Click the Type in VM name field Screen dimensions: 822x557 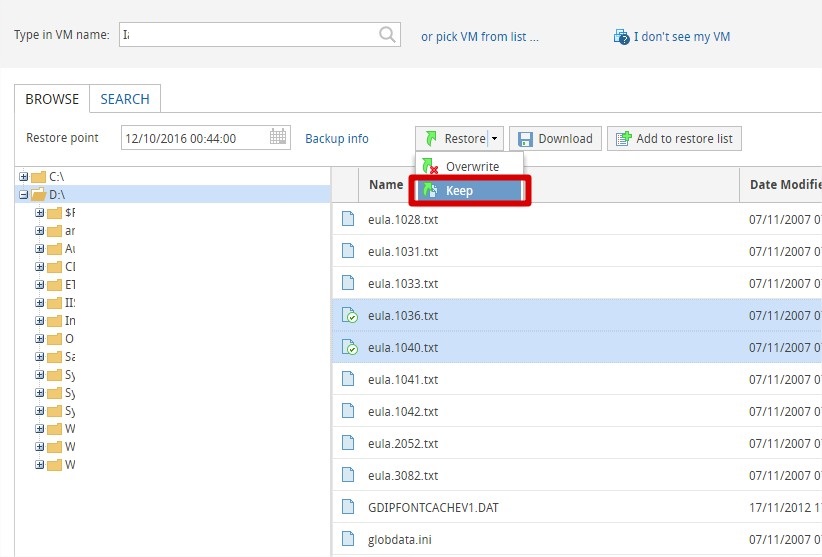click(248, 35)
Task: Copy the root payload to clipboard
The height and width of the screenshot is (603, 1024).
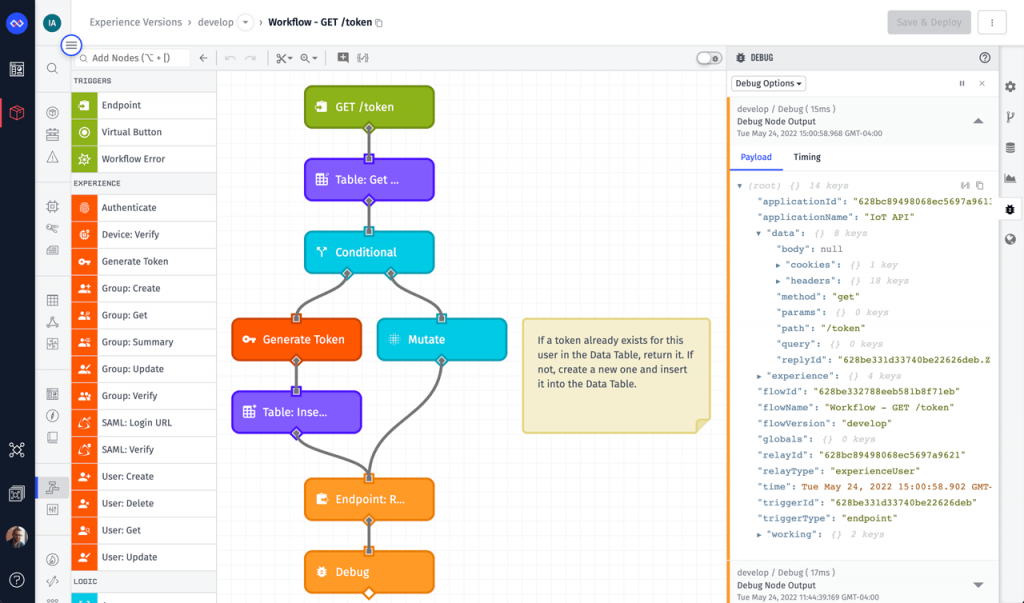Action: (x=980, y=185)
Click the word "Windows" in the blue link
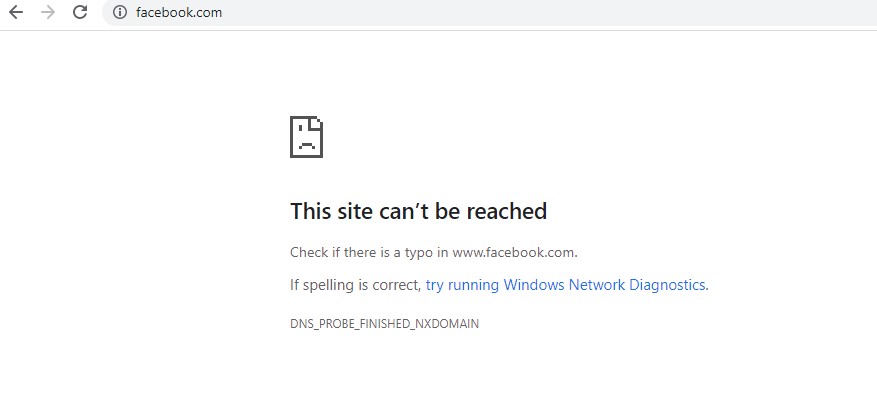The height and width of the screenshot is (415, 877). 534,285
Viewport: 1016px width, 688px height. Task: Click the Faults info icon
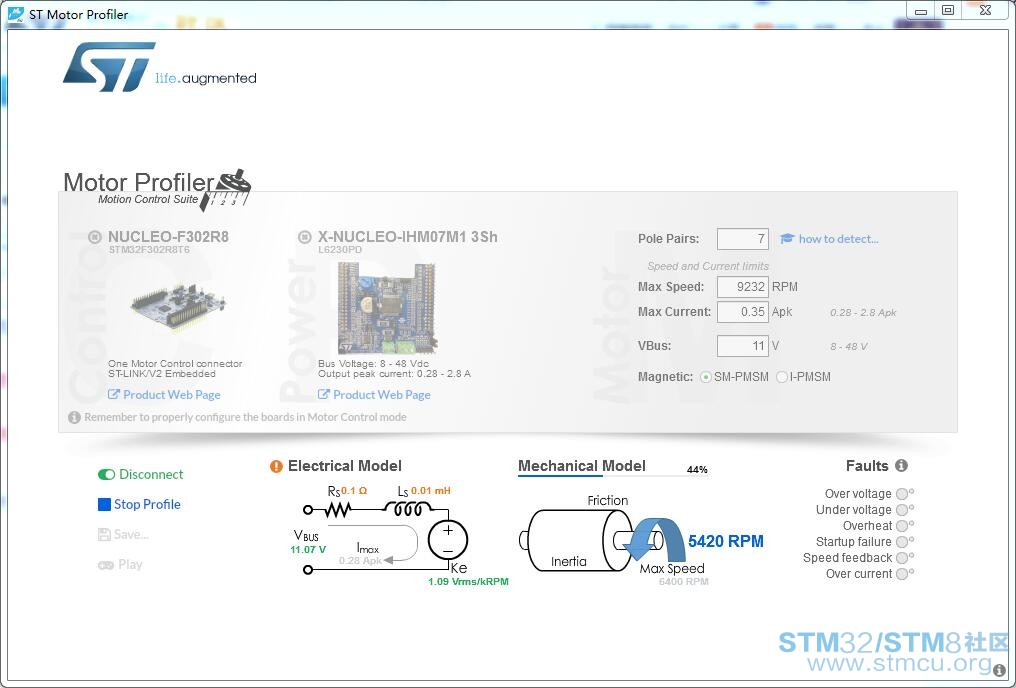point(901,466)
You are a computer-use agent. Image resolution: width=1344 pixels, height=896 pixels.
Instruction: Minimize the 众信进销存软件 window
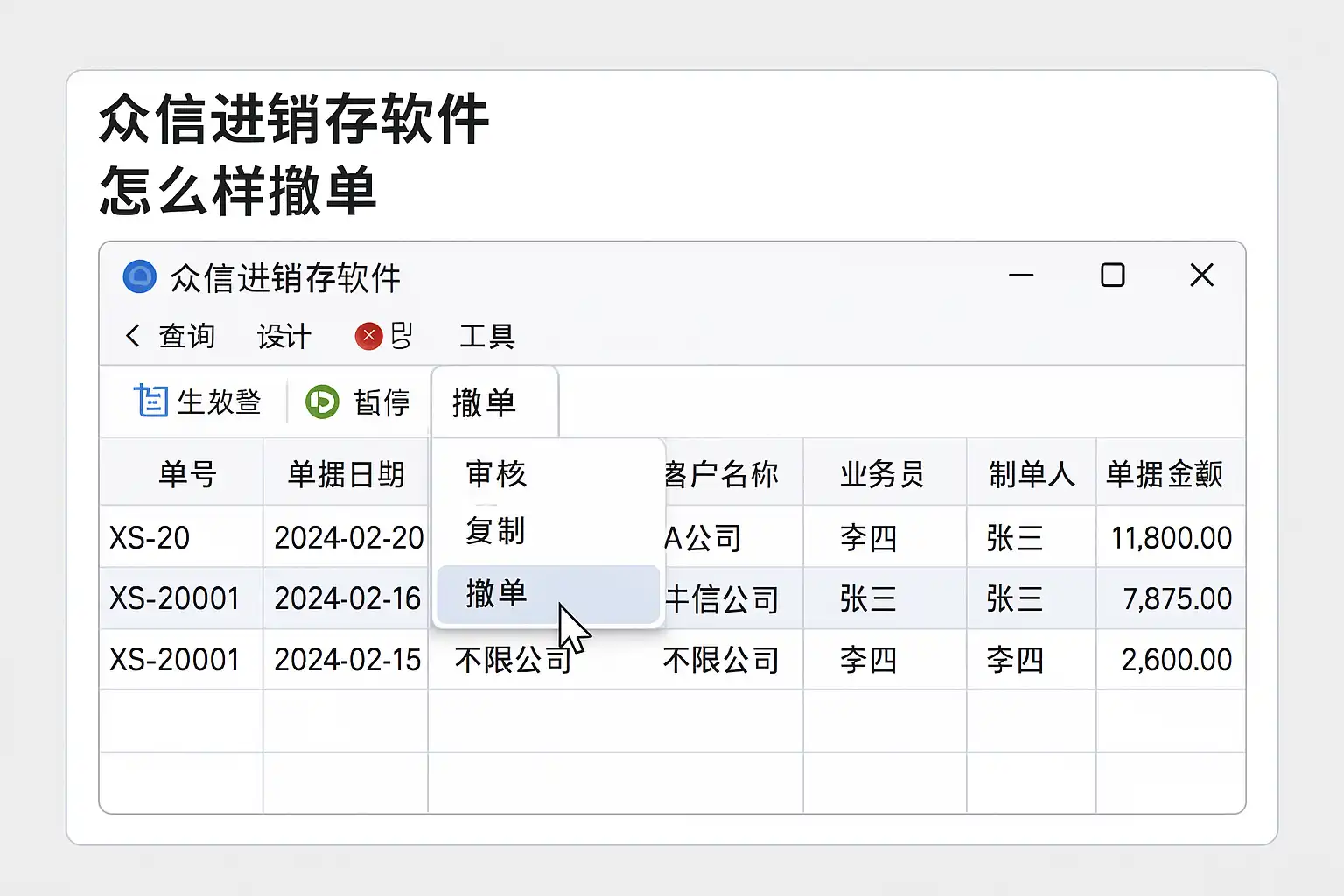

========

• **Work instructions**:
Please print exactly the lines from the line containing "Viewport: 1016px width, 688px" through the end of the records above, both included, leaving out every picture.

• **Task solution**:
Viewport: 1016px width, 688px height. Task: Click the Faults info icon
point(901,466)
You are a computer-use agent. Image resolution: width=1344 pixels, height=896 pixels.
Instruction: Minimize the 众信进销存软件 window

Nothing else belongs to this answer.